Broccoli and Fennel Salad

Broccoli and Fennel Salad
This is one of my favorite recipes.  It is light, flexible, and healthy.  It is delicious with fresh broccoli from the farmers market, and equally good with winter broccoli from the grocery store.  Best of all, it gets better with time and tastes good warm or cold, so it makes excellent leftovers!

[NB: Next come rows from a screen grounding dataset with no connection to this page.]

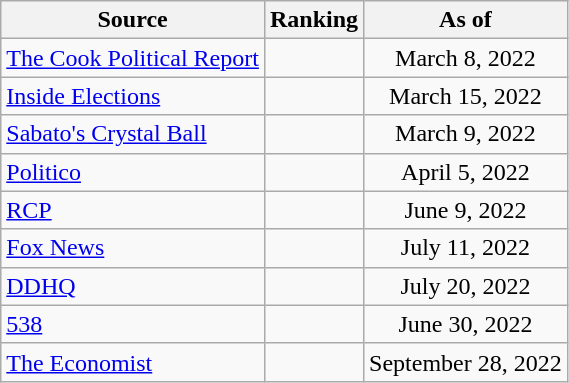
June 30, 2022 [466, 324]
Politico [133, 172]
July 11, 2022 [466, 248]
DDHQ [133, 286]
June 9, 2022 [466, 210]
July 20, 2022 [466, 286]
March 15, 2022 [466, 96]
Ranking [314, 20]
Inside Elections [133, 96]
April 5, 2022 [466, 172]
Fox News [133, 248]
The Cook Political Report [133, 58]
March 8, 2022 [466, 58]
March 9, 2022 [466, 134]
September 28, 2022 [466, 362]
538 [133, 324]
Source [133, 20]
As of [466, 20]
Sabato's Crystal Ball [133, 134]
RCP [133, 210]
The Economist [133, 362]
Provide the [x, y] coordinate of the cell's center where the given text is located.  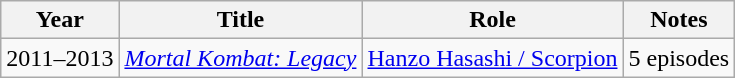
Title [240, 20]
5 episodes [679, 58]
Notes [679, 20]
Mortal Kombat: Legacy [240, 58]
Role [492, 20]
Hanzo Hasashi / Scorpion [492, 58]
2011–2013 [60, 58]
Year [60, 20]
Locate the cell with the specified text and output its [X, Y] center coordinate. 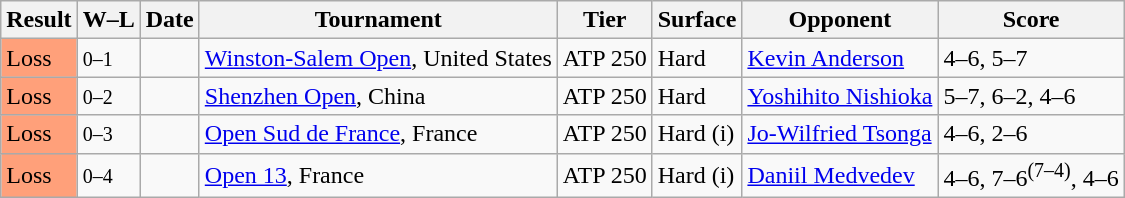
4–6, 7–6(7–4), 4–6 [1031, 176]
Result [39, 20]
Date [170, 20]
Opponent [840, 20]
Tier [604, 20]
Kevin Anderson [840, 58]
Tournament [378, 20]
4–6, 2–6 [1031, 134]
0–3 [108, 134]
Shenzhen Open, China [378, 96]
Surface [697, 20]
W–L [108, 20]
Yoshihito Nishioka [840, 96]
Jo-Wilfried Tsonga [840, 134]
5–7, 6–2, 4–6 [1031, 96]
Open Sud de France, France [378, 134]
0–1 [108, 58]
Score [1031, 20]
4–6, 5–7 [1031, 58]
0–2 [108, 96]
0–4 [108, 176]
Open 13, France [378, 176]
Winston-Salem Open, United States [378, 58]
Daniil Medvedev [840, 176]
Detect which cell encompasses the target text, then output its (x, y) center coordinate. 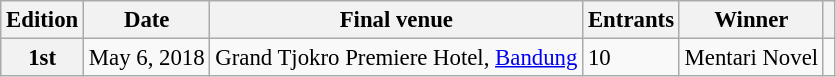
May 6, 2018 (147, 58)
Date (147, 20)
Final venue (396, 20)
Entrants (632, 20)
10 (632, 58)
1st (42, 58)
Mentari Novel (751, 58)
Edition (42, 20)
Winner (751, 20)
Grand Tjokro Premiere Hotel, Bandung (396, 58)
Search for the cell housing the specified text and yield its (X, Y) center coordinate. 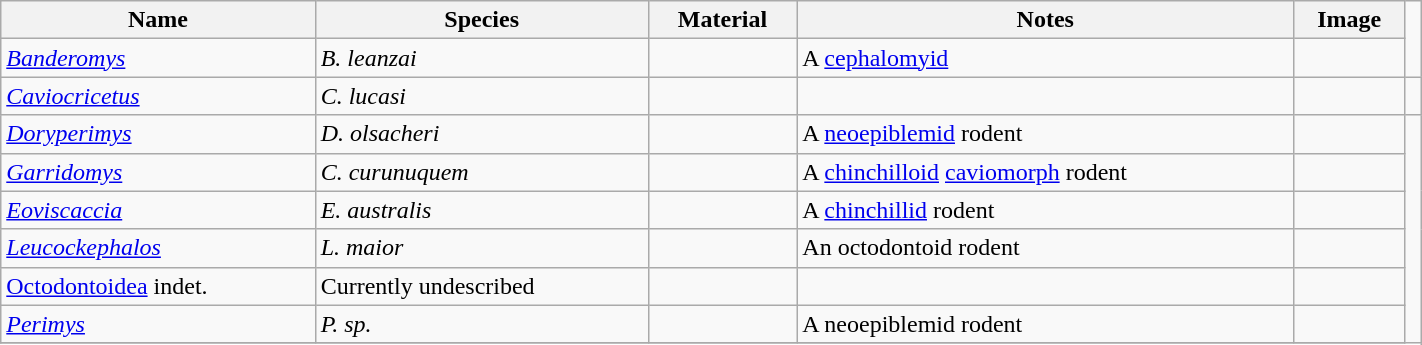
A cephalomyid (1046, 58)
Doryperimys (158, 134)
Material (722, 20)
B. leanzai (482, 58)
Banderomys (158, 58)
E. australis (482, 210)
Garridomys (158, 172)
A chinchilloid caviomorph rodent (1046, 172)
Currently undescribed (482, 286)
Eoviscaccia (158, 210)
P. sp. (482, 324)
Octodontoidea indet. (158, 286)
Caviocricetus (158, 96)
C. curunuquem (482, 172)
Leucockephalos (158, 248)
Species (482, 20)
Name (158, 20)
Image (1350, 20)
A chinchillid rodent (1046, 210)
Notes (1046, 20)
L. maior (482, 248)
D. olsacheri (482, 134)
Perimys (158, 324)
An octodontoid rodent (1046, 248)
C. lucasi (482, 96)
Return the [x, y] coordinate for the center point of the cell that contains the specified text.  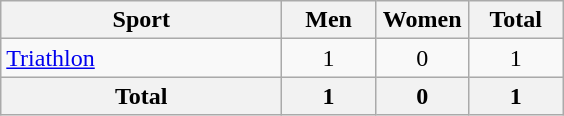
Sport [142, 20]
Women [422, 20]
Triathlon [142, 58]
Men [329, 20]
Identify which cell holds the provided text, then report its [X, Y] central coordinate. 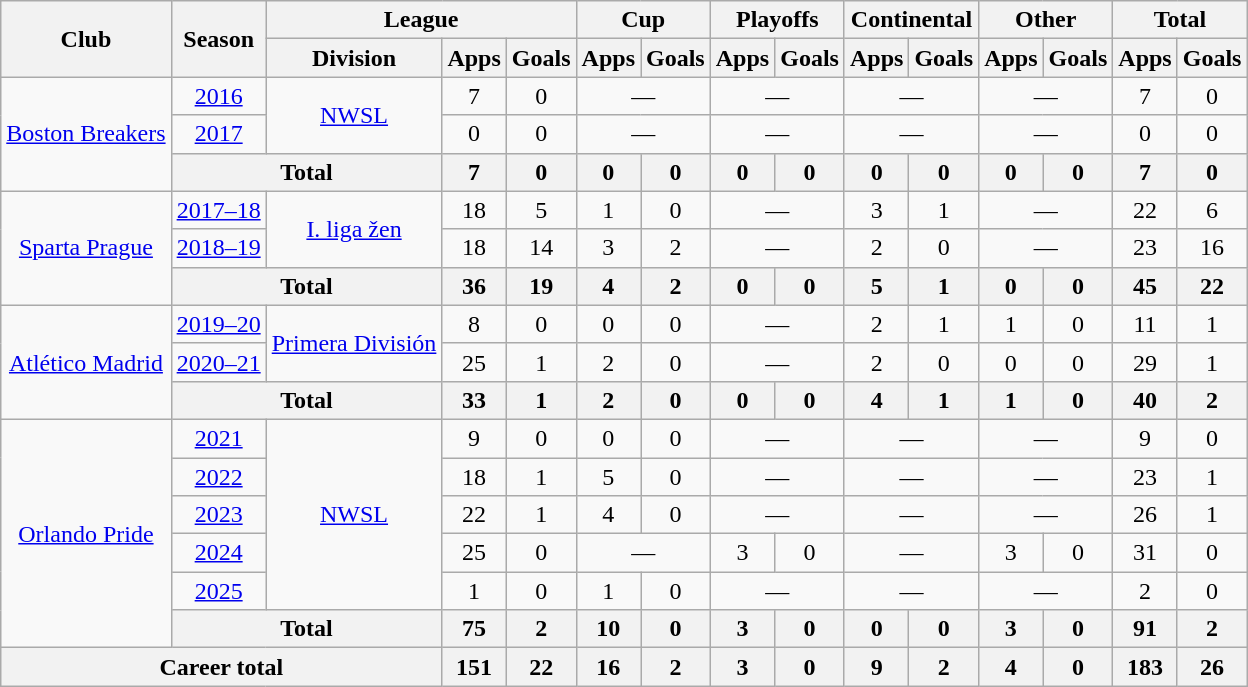
2020–21 [218, 362]
36 [474, 286]
6 [1212, 210]
League [421, 20]
Atlético Madrid [86, 362]
Division [354, 58]
2025 [218, 591]
151 [474, 667]
75 [474, 629]
45 [1145, 286]
Sparta Prague [86, 248]
2024 [218, 553]
91 [1145, 629]
Other [1046, 20]
2017 [218, 134]
2017–18 [218, 210]
2018–19 [218, 248]
Orlando Pride [86, 533]
14 [541, 248]
2022 [218, 477]
Continental [911, 20]
2021 [218, 438]
Boston Breakers [86, 134]
2023 [218, 515]
183 [1145, 667]
Season [218, 39]
I. liga žen [354, 229]
Playoffs [777, 20]
Primera División [354, 343]
33 [474, 400]
Club [86, 39]
Career total [222, 667]
19 [541, 286]
2019–20 [218, 324]
Cup [643, 20]
10 [608, 629]
29 [1145, 362]
31 [1145, 553]
2016 [218, 96]
8 [474, 324]
11 [1145, 324]
40 [1145, 400]
For the text-containing cell, return its midpoint in [X, Y] coordinate format. 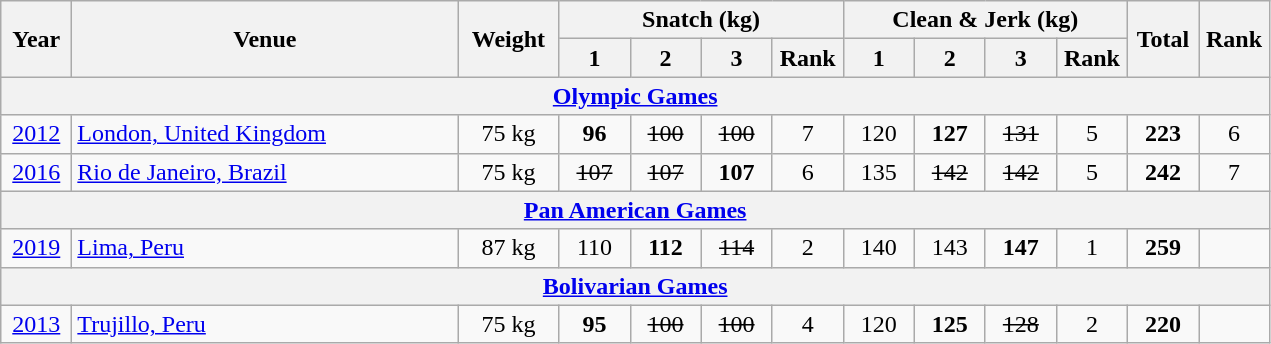
2016 [36, 172]
2013 [36, 324]
Clean & Jerk (kg) [985, 20]
96 [594, 134]
140 [878, 248]
Rio de Janeiro, Brazil [265, 172]
Olympic Games [636, 96]
2012 [36, 134]
128 [1020, 324]
Trujillo, Peru [265, 324]
125 [950, 324]
220 [1162, 324]
127 [950, 134]
Weight [508, 39]
114 [736, 248]
95 [594, 324]
110 [594, 248]
4 [808, 324]
143 [950, 248]
147 [1020, 248]
223 [1162, 134]
112 [666, 248]
135 [878, 172]
Pan American Games [636, 210]
Snatch (kg) [701, 20]
Bolivarian Games [636, 286]
242 [1162, 172]
2019 [36, 248]
Lima, Peru [265, 248]
87 kg [508, 248]
259 [1162, 248]
London, United Kingdom [265, 134]
Year [36, 39]
131 [1020, 134]
Total [1162, 39]
Venue [265, 39]
Extract the (X, Y) coordinate from the center of the cell holding the provided text.  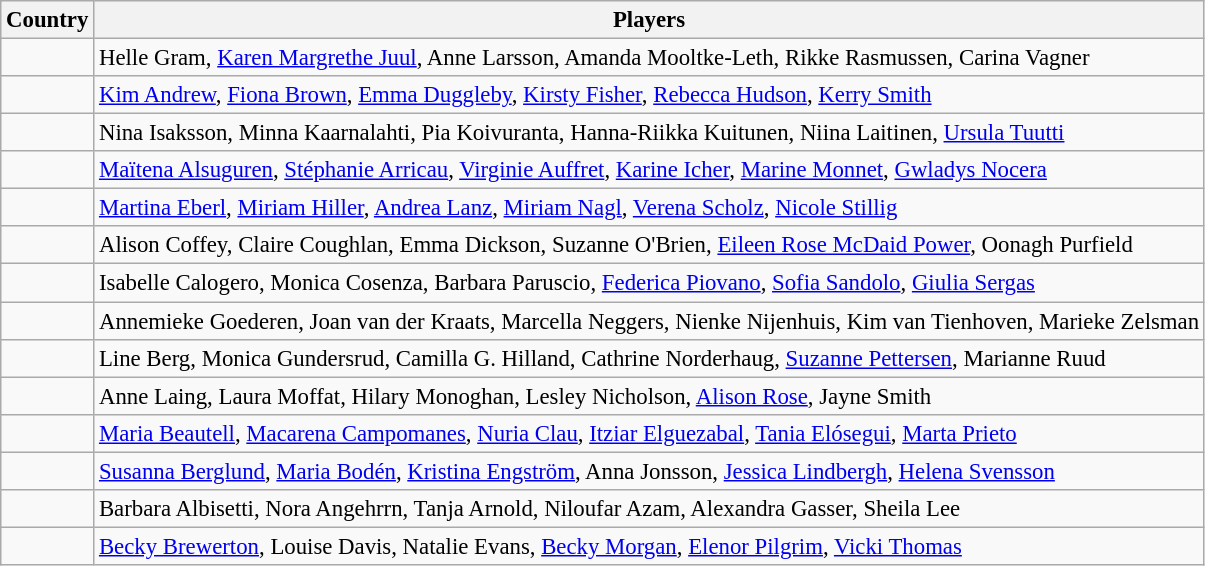
Line Berg, Monica Gundersrud, Camilla G. Hilland, Cathrine Norderhaug, Suzanne Pettersen, Marianne Ruud (650, 358)
Anne Laing, Laura Moffat, Hilary Monoghan, Lesley Nicholson, Alison Rose, Jayne Smith (650, 396)
Nina Isaksson, Minna Kaarnalahti, Pia Koivuranta, Hanna-Riikka Kuitunen, Niina Laitinen, Ursula Tuutti (650, 133)
Martina Eberl, Miriam Hiller, Andrea Lanz, Miriam Nagl, Verena Scholz, Nicole Stillig (650, 208)
Susanna Berglund, Maria Bodén, Kristina Engström, Anna Jonsson, Jessica Lindbergh, Helena Svensson (650, 471)
Annemieke Goederen, Joan van der Kraats, Marcella Neggers, Nienke Nijenhuis, Kim van Tienhoven, Marieke Zelsman (650, 321)
Alison Coffey, Claire Coughlan, Emma Dickson, Suzanne O'Brien, Eileen Rose McDaid Power, Oonagh Purfield (650, 245)
Kim Andrew, Fiona Brown, Emma Duggleby, Kirsty Fisher, Rebecca Hudson, Kerry Smith (650, 95)
Isabelle Calogero, Monica Cosenza, Barbara Paruscio, Federica Piovano, Sofia Sandolo, Giulia Sergas (650, 283)
Becky Brewerton, Louise Davis, Natalie Evans, Becky Morgan, Elenor Pilgrim, Vicki Thomas (650, 546)
Country (48, 20)
Helle Gram, Karen Margrethe Juul, Anne Larsson, Amanda Mooltke-Leth, Rikke Rasmussen, Carina Vagner (650, 58)
Players (650, 20)
Barbara Albisetti, Nora Angehrrn, Tanja Arnold, Niloufar Azam, Alexandra Gasser, Sheila Lee (650, 509)
Maria Beautell, Macarena Campomanes, Nuria Clau, Itziar Elguezabal, Tania Elósegui, Marta Prieto (650, 433)
Maïtena Alsuguren, Stéphanie Arricau, Virginie Auffret, Karine Icher, Marine Monnet, Gwladys Nocera (650, 170)
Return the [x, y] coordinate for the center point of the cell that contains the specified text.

Broccoli and Fennel Salad Ingredients (serves 4):
3 cups chopped broccoli
1 head fennel, chopped
1 tsp. olive oil
1 cup whole grain (brown rice, farro, barley, quinoa)
2 cups of water or broth
1 pint cherry tomatoes, halved
1/4 cup olive oil
1/4 cup balsamic vinegar
2 tablespoons tamari, liquid aminos, or soy sauce
3 cloves garlic, minced
optional: 1/4 cup crumbled feta cheese
optional: 1/4 cup sunflower seeds or pumpkin seeds
Broccoli and Fennel Salad
Start by washing and chopping the broccoli and fennel.  Toss both with olive oil and lay out on a baking sheet.  Roast at 400 degrees for about 20 minutes until cooked through and beginning to crisp.  Note, I love fennel and think it’s great in this recipe, but certain people really don’t like fennel.  If you’re one of those fennel-haters, feel free to skip it and make this salad with just broccoli.
While the broccoli and fennel are roasting, begin to cook your grain.  I like to switch up my grains when making dishes like this – it keeps things interesting and ensures that you are getting all the varied nutritional benefits from different whole grains.  Remember to try tossing in some arame seaweed and/or astragalus root while cooking your grains for even more nutrients.
Combine olive oil, vinegar, tamari, and garlic in a separate jar to make the dressing.
Rinse your tomatoes and cut them in half.  If you’re using feta, crumble it and add it to a large bowl with the tomatoes.  Add the hot cooked grains, roasted vegetables, and dressing to the bowl and toss everything together so the warm grains melt the cheese.  Sprinkle sunflower seeds or pumpkin seeds on top of the salad before serving.
Broccoli is one of those vegetables that I try to eat often.  It’s a member of the brassica family and is totally packed with nutrients and cancer-fighting properties.  I really like the fresh, green flavor of broccoli on its own, but I also like that broccoli absorbs the flavors it’s cooked with so well. As my friend Eli says, those little florets are flavor sponges!